The last known Kiurikide was Tadiadin's son, Sargis, Prince of Matsnaberd. Information about him has been preserved from an inscription from 1249 in the Haghpat Monastery.

== List of princes ==

| Monarch | Reign | Notes |
|---|---|---|
| David II | 1118–1145 | First prince of Matsnaberd that he founded after the Kingdom of Lori fell. |
| Kiurike III | 1145–1170 | Son of David II, nothing much known. |
| Abbas II | 1170–1176 | Son of Kiurike III, married Nana, the sister of Zakare Zakarian.

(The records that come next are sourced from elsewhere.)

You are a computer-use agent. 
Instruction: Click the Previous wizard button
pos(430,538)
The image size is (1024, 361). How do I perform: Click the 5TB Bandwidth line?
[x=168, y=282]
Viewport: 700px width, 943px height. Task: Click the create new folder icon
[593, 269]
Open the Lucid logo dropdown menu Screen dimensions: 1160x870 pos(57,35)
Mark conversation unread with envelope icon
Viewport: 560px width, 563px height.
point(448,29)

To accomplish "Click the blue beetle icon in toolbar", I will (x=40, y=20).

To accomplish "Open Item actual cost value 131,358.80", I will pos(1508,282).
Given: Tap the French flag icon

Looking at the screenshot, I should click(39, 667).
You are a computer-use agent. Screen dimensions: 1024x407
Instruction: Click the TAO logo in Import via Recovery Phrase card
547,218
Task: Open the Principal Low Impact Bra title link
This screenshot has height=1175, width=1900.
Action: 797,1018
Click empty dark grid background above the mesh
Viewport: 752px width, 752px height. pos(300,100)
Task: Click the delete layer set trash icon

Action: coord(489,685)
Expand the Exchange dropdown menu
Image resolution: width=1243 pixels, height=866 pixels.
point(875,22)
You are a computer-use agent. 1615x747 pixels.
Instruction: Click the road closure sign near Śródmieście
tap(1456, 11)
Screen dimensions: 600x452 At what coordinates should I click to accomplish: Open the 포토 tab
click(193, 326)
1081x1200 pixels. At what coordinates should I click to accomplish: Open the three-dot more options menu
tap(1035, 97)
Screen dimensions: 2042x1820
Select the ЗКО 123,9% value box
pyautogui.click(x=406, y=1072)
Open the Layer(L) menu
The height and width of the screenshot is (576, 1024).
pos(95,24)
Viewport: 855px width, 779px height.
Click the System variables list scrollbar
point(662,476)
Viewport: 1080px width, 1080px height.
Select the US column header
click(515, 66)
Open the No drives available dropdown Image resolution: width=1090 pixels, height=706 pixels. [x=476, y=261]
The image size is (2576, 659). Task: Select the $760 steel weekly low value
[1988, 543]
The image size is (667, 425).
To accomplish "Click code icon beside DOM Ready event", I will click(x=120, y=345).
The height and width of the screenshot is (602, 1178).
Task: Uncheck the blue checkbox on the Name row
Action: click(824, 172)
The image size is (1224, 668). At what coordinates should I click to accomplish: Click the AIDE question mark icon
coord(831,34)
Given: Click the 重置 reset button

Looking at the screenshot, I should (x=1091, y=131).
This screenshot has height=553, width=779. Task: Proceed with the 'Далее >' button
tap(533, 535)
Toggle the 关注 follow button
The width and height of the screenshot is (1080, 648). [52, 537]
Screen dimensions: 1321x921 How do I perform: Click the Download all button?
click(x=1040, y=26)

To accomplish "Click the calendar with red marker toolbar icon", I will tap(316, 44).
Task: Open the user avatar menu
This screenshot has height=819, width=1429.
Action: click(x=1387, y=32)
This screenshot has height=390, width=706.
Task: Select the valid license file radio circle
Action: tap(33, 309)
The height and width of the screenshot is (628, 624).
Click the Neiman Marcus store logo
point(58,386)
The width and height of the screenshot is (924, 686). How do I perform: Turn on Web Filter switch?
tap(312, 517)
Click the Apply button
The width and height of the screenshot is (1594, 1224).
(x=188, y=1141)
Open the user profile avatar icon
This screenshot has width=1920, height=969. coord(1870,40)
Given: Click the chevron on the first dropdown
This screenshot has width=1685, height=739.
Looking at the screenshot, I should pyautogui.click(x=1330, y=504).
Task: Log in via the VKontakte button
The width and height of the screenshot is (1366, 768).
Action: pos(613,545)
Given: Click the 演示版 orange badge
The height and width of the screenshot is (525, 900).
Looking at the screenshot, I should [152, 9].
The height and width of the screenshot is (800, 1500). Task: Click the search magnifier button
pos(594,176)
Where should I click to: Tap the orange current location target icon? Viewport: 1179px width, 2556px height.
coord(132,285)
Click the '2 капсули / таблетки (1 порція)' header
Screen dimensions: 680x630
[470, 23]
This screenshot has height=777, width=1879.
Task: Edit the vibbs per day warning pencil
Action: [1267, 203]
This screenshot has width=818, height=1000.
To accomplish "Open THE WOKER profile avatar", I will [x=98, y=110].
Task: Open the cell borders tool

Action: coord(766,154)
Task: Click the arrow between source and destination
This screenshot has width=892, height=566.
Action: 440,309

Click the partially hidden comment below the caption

Died at the age of 19. |
| Aghsartan | 1176–12th century | Illegitimate son of Abbas II, inherited the throne with the help of Abbas' sister Borina |
| David III | c.12th century | Prince of Nor-Berd, briefly usurped the throne from Aghsartan before being chased by a revolt from the local population |
| Aghsartan (2nd time) | c.12th century | Reclaimed the throne after David was chased. |
| Kiurike IV | c. 13th century | Son of Aghsartan I, Matsnaberd might have been briefly captured by the Mongols during his rule. |
| Aghsartan II and Pahlavan | c. 13th century | Sons of Kiurike IV, nothing else known. |
| Taghiadin | c. 13th century | Son of Kiurike IV, participated in the Armenian regiment during the Mongol campaign against Baghdad and Tigranocerta. |
| Sargis I | c. 1249 | son of Taghiadin I, last known ruler of the principality attested by an inscription dated to c. 1249 |

The Haghpat Monastery served as the burial place of several of those rulers.

== Nowadays ==
Nowadays, what remains of Matsnaberd is located in Azerbaijan near the city of Chovdar in the Dashkasan District, the ruins of the fortress are located east of a mountain surrounded by deep gorges.